According to their study, nearly forty percent of the food supply in the United States goes to waste. “The numbers are pretty shocking,” says Kevin Hall. The difference between calories available and calories consumed, they say, is food wasted. “We called it the missing mass of American food,” says co-author Carson Chow.
“In 2003, some 3750 calories were available daily per capita; 2300 were consumed, so 1450 were wasted, comprising 39% of the available food supply, the team reports in the November issue of PLoS ONE. This figure exceeds the 27% estimated by the USDA from interviews with consumers and producers.”
In contrast, Hall and Chow claim that in 1974 only thirty percent of calories in the U.S. food system went to waste. So where are the extra losses? “That’s a very interesting question to which we don’t have an answer,” says Hall. What Hall does know is that US per capita food waste has progressively increased by fifty percent since 1974. Much of the waste is probably happening at home, say experts. Jeffery Sobal, a sociologist at Cornell University, and his colleagues found that production accounted for 20% of waste, distribution for about another 20%, and consumers for the remaining 60%. “Food waste used to be a cultural sin,” Sobal says.
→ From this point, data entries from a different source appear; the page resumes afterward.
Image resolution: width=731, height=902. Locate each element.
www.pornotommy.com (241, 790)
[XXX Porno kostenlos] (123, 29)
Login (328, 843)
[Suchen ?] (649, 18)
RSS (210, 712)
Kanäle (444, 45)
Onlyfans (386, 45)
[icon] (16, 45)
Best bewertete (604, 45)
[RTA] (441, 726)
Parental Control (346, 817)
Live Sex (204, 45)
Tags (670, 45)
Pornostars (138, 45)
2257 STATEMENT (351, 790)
Greg Keoleian, a chemical engineer who co-directs the Center for Sustainable Systems at the University of Michigan, Ann Arbor says many Americans are eating more than they need to. “Waste and overconsumption is the key issue affecting the sustainability of the U.S. food system,” he says.
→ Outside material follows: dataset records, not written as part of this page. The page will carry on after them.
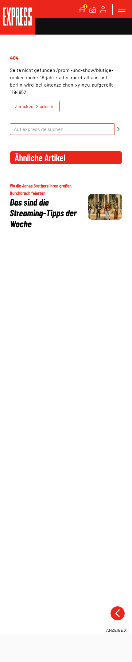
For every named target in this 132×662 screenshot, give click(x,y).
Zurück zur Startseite (34, 106)
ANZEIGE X (116, 630)
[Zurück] (118, 613)
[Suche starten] (118, 129)
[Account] (103, 9)
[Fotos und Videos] (92, 9)
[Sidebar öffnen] (121, 9)
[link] (17, 17)
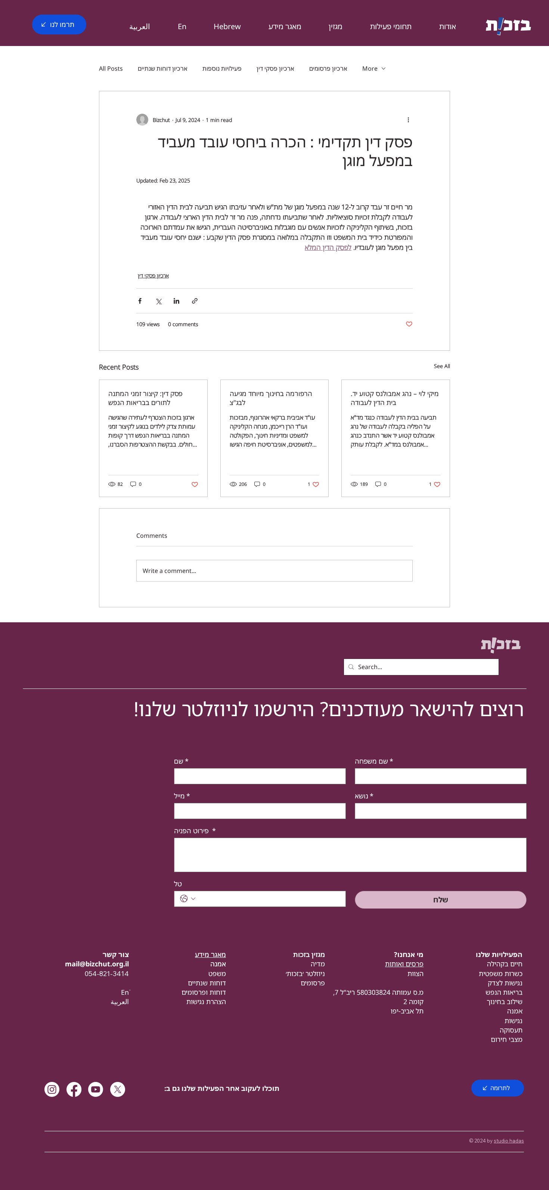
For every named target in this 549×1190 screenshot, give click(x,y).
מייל (182, 796)
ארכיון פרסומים (328, 68)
The Food Stamp System Tries to Alleviate Hunger
I find this report particularly disturbing considering that a record number of Americans are receiving food stamp assistance which soared above 36 million in August for the eighth month in a row. That means one in eight Americans receives benefits — and enrollment in the Supplemental Nutrition Assistance Program increased by almost five million in 2009, compared to two million from May to August.
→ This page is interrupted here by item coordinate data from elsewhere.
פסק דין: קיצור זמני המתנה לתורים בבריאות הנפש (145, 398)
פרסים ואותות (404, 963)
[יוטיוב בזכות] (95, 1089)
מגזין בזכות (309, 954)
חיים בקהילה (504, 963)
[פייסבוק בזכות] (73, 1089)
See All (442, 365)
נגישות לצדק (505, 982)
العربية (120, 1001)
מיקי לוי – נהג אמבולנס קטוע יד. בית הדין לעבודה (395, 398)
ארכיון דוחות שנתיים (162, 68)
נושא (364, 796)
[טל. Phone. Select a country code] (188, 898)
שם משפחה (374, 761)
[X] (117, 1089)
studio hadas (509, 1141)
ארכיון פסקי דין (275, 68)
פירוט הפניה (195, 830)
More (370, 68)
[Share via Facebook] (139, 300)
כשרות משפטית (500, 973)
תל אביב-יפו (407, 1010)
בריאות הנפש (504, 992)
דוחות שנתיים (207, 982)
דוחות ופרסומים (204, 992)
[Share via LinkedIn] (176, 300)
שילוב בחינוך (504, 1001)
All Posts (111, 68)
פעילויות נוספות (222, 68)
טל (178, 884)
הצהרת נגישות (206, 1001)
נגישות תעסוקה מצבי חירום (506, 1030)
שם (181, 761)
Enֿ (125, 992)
Additionally, a recent report released by the U.S.D.A indicates that nearly 15 percent of U.S. families didn’t get enough to eat last year, or 17 million households, including almost one child in four. That’s an increase of four million more households than in 2007, or up 11 percent — one million children were forced to cut back or miss meals. Across the nation, food charity organization like the Salvation Army report being stretched to the breaking point. What a lurid tragedy that so much food is wasted in a nation where so many are going hungry.